Espremer, gota a gota, o escravo que mantemos escondido dentro de nós. Porque nós inventámos o Estado de Direito, para deixarmos de ter um dono, como dizia Plínio. Basta que não tenhamos medo, conforme o projecto de Étienne la Boétie: "n'ayez pas peur". Na "servitude volontaire" o grande ou pequeno tirano apenas têm o poder que se lhes dá...

19.10.07

Habemus Tractum! Foi "porreiro, pá!"...


Hoje, pela madrugada, a Murganheira jorrou pelas gargantas, celebrando o acordo. Mais uma vez, na Europa, ganhou o sim pelo não. O Tratado de Lisboa, que vai além de Maastricht e Nice, quase se aproxima dos Tratados de Paris e de Roma. Se tem o "champagne" da convenção valéria, isso é por homenagem ao maçon Jean Monnet, que era produtor da bebida. Julgo, sem equívocos, que estamos de parabéns, como Portugal Político, e que essa homenagem tem nomes: José Sócrates e Durão Barroso. De forma manifesta.

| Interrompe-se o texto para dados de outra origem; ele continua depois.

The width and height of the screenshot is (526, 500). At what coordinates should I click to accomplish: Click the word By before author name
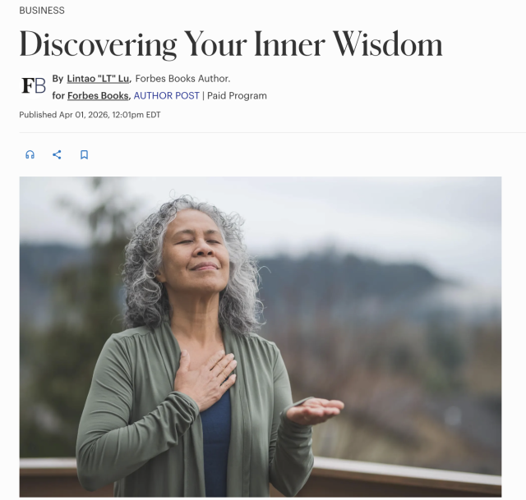pyautogui.click(x=58, y=79)

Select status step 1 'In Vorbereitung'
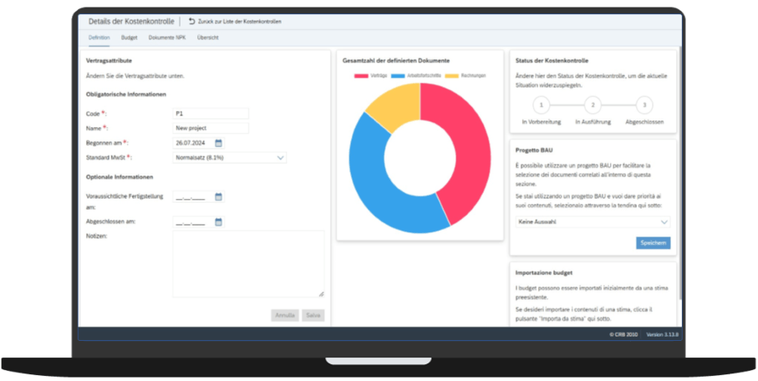[x=541, y=105]
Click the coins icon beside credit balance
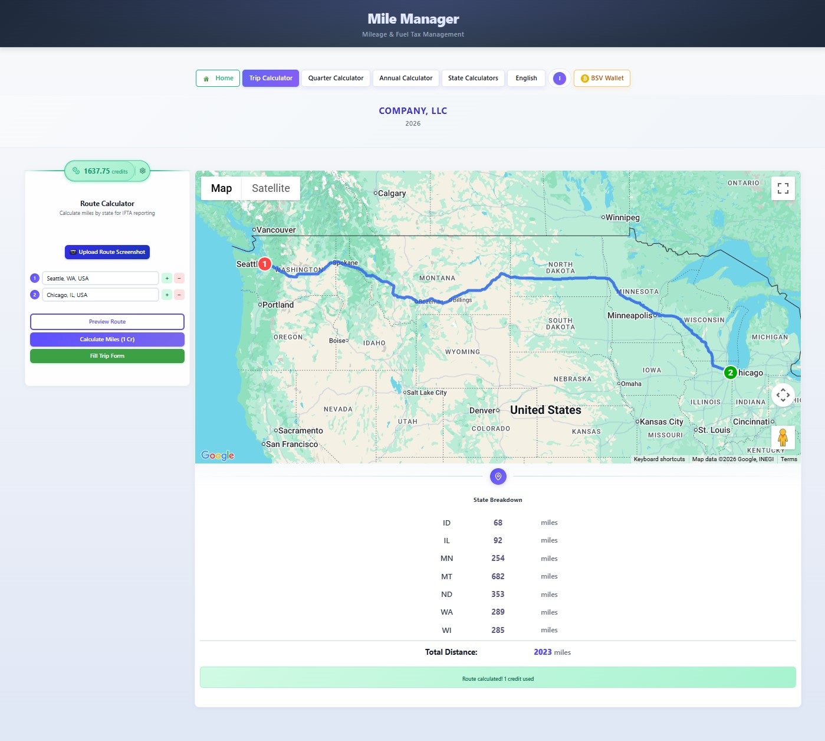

Sócrates soube escolher uma boa equipa para o processo. De Lobo Antunes a Luís Amado, sem Freitas do Amaral. De António Vitorino a Maria João Rodrigues, com muitos outros, sobretudo jovens peritos. E os deuses todos ajudaram. Barroso, um pouco mais acima, também fica para os anais. E a boa conjugação que, através dos dois, se estabeleceu entre o PPE e o PSE. O cenário do Parque das Nações e do Pavilhão Atlântico, com São Pedro e São Martinho a ajudarem, foi perfeito. Portugal ganhou, aqui, à beira Tejo, de olhos postos na partida Atlântico fora. Como Sócrates sintetizou nos "apanhados" da conferência de imprensa, dirigindo-se a Barroso, no abraço final, "porreiro, pá!". É natural que o nosso primeiro se sinta "um político realizado..."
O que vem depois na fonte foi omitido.